*Records to process:*
————

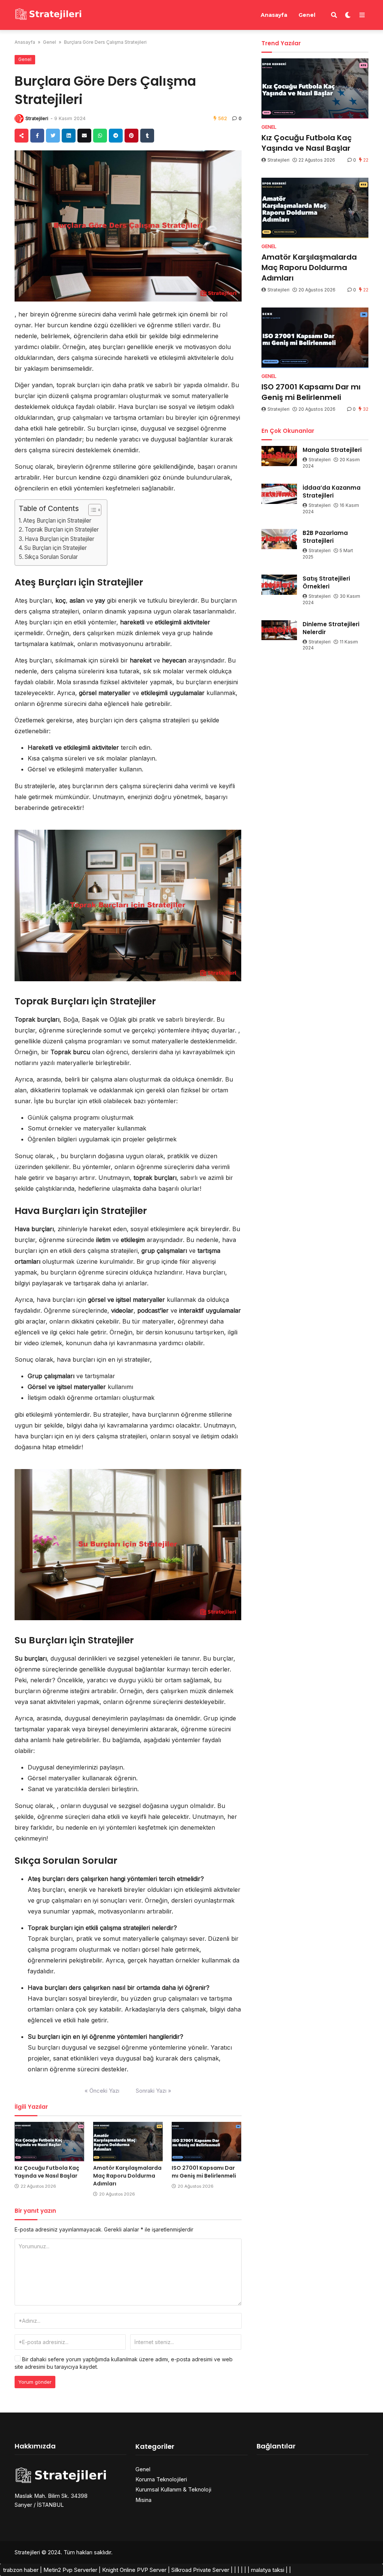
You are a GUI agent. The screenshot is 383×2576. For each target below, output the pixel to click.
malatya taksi (267, 2569)
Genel (306, 15)
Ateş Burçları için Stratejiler (57, 520)
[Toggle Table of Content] (91, 510)
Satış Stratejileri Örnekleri (326, 582)
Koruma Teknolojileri (161, 2479)
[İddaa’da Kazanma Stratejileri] (279, 494)
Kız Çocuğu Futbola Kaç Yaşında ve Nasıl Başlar (47, 2171)
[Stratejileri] (49, 14)
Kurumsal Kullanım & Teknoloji (173, 2489)
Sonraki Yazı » (153, 2090)
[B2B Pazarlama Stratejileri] (279, 539)
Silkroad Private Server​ (200, 2569)
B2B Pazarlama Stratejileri (325, 537)
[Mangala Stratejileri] (279, 456)
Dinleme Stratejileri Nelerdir (331, 628)
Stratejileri (36, 118)
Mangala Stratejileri (332, 450)
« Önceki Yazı (102, 2090)
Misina (143, 2500)
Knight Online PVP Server (134, 2569)
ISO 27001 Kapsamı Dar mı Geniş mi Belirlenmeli (204, 2171)
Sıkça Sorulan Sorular (51, 556)
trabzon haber (21, 2569)
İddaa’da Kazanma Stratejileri (332, 491)
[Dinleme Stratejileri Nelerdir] (279, 630)
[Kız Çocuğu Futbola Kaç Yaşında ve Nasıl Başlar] (49, 2141)
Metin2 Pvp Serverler (70, 2569)
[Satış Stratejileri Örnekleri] (279, 585)
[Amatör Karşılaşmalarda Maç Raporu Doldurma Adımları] (128, 2141)
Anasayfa (274, 15)
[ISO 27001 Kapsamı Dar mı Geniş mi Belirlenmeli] (206, 2141)
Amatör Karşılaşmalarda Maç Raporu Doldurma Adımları (127, 2175)
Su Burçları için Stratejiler (55, 547)
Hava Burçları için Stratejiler (59, 538)
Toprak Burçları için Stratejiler (62, 529)
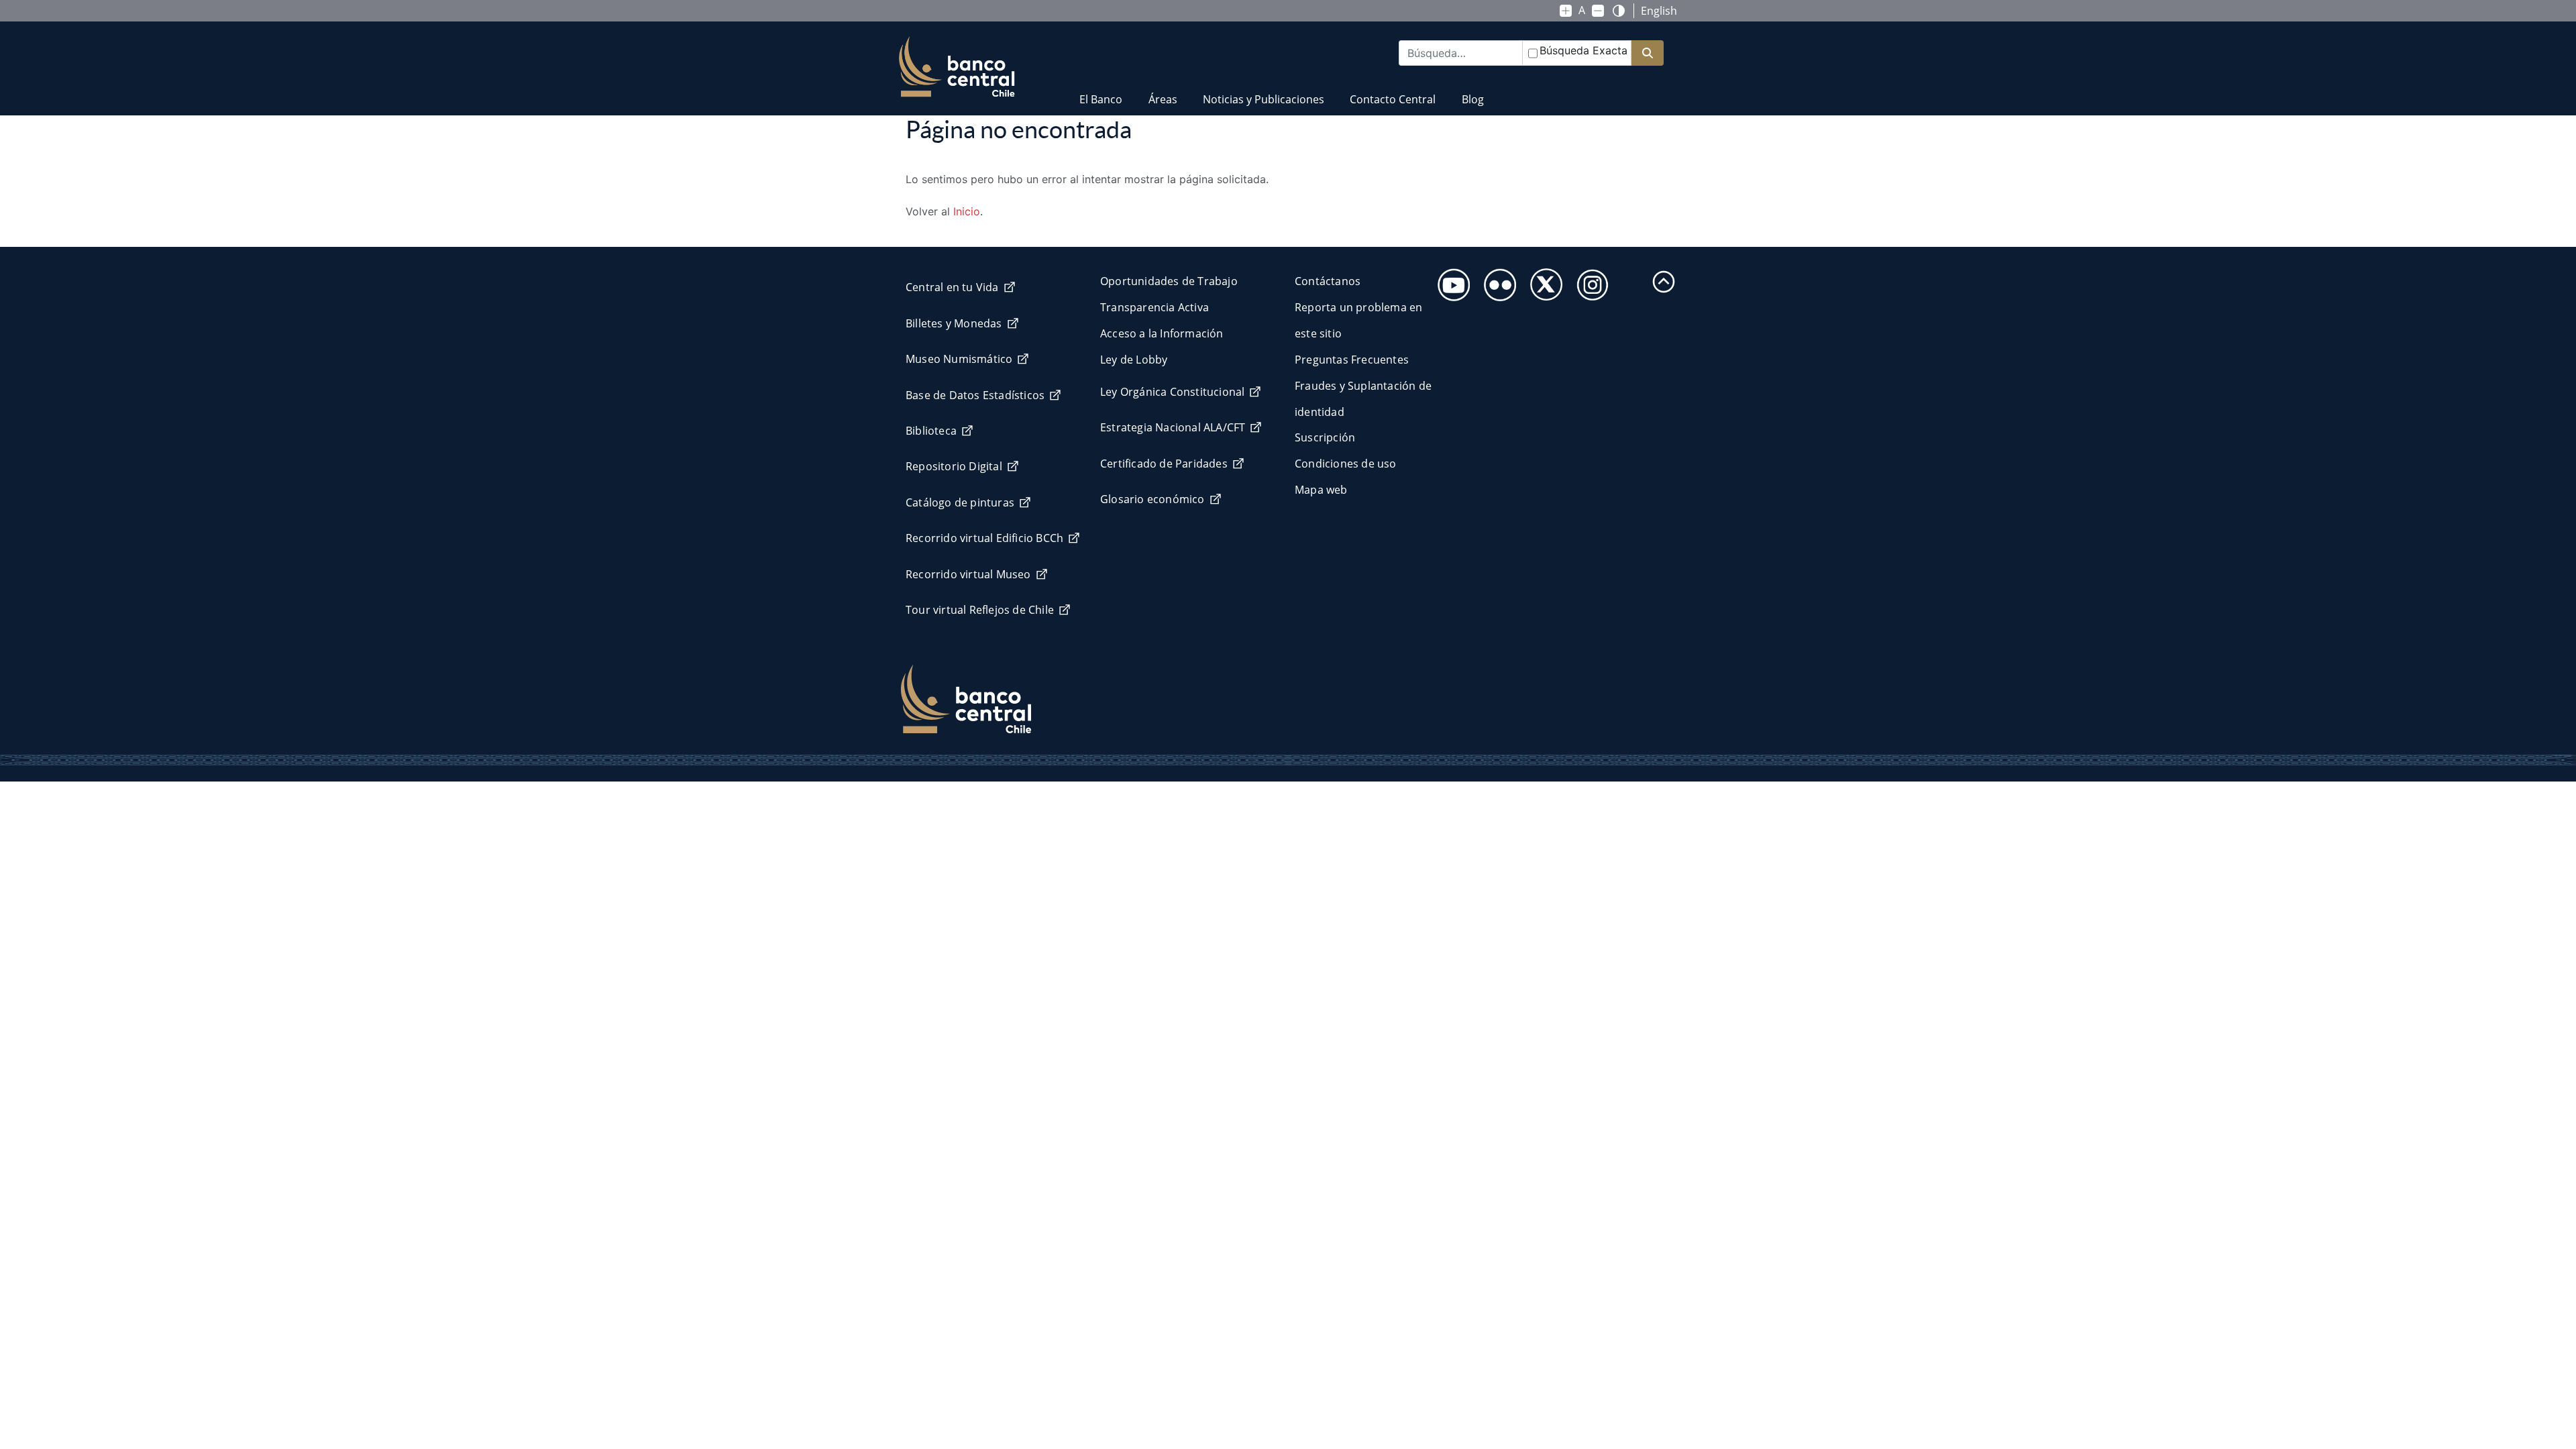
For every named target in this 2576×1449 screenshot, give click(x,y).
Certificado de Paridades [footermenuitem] (1164, 463)
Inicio (966, 211)
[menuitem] (1101, 91)
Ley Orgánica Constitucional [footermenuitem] (1172, 391)
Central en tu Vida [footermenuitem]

————

Your job is to return all lines above that hold the word "Doldurma".

[Amatör Karşılaşmalarda Maç Raporu Doldurma Adımları] (128, 2141)
Amatör Karşılaşmalarda Maç Raporu Doldurma Adımları (127, 2175)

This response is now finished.